_TASK_
Pull out every line of the data below that contains the word "Switch", and copy each one in full.

_DATASET CONTENT_

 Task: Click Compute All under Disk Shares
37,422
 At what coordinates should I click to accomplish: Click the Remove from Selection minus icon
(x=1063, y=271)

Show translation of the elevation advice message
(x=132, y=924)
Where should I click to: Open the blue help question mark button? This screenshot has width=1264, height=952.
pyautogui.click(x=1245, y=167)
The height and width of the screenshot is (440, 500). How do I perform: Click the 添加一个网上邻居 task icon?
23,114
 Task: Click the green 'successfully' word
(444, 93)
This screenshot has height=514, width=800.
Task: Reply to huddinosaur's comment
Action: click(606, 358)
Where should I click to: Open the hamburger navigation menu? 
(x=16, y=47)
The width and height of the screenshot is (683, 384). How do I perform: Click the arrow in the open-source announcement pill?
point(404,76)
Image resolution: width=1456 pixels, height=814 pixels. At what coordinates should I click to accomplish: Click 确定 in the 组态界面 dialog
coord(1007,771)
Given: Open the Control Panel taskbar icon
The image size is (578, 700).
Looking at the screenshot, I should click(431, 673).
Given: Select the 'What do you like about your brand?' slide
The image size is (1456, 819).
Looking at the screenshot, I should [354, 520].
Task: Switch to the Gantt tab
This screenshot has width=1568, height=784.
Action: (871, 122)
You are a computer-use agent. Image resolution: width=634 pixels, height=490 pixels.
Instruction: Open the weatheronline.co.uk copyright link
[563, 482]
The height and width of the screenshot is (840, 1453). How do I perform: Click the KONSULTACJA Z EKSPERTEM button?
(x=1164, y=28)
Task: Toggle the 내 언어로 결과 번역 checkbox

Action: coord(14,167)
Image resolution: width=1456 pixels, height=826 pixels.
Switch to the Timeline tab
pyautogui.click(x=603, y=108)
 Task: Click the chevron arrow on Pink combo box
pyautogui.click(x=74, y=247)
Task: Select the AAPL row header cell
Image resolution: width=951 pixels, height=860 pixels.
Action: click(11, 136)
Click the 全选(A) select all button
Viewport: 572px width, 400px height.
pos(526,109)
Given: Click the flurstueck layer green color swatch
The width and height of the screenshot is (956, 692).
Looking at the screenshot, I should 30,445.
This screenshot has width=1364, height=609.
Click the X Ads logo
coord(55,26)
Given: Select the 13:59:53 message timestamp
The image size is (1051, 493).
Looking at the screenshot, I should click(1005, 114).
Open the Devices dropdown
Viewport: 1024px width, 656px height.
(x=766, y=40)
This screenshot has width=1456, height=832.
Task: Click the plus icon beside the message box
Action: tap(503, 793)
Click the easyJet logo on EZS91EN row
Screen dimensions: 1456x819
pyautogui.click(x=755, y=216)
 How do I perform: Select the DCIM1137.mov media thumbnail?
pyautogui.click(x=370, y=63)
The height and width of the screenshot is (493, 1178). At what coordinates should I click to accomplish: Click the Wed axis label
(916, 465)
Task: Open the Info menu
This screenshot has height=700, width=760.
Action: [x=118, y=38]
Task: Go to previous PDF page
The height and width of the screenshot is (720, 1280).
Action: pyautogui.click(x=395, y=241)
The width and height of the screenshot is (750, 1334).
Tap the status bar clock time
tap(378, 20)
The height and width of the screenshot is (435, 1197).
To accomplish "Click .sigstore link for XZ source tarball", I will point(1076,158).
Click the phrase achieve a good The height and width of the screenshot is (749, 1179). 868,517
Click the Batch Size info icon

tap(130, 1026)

_RESULT OF THE EXERCISE_
Task: Switch to the Gantt tab
Switch to the Timeline tab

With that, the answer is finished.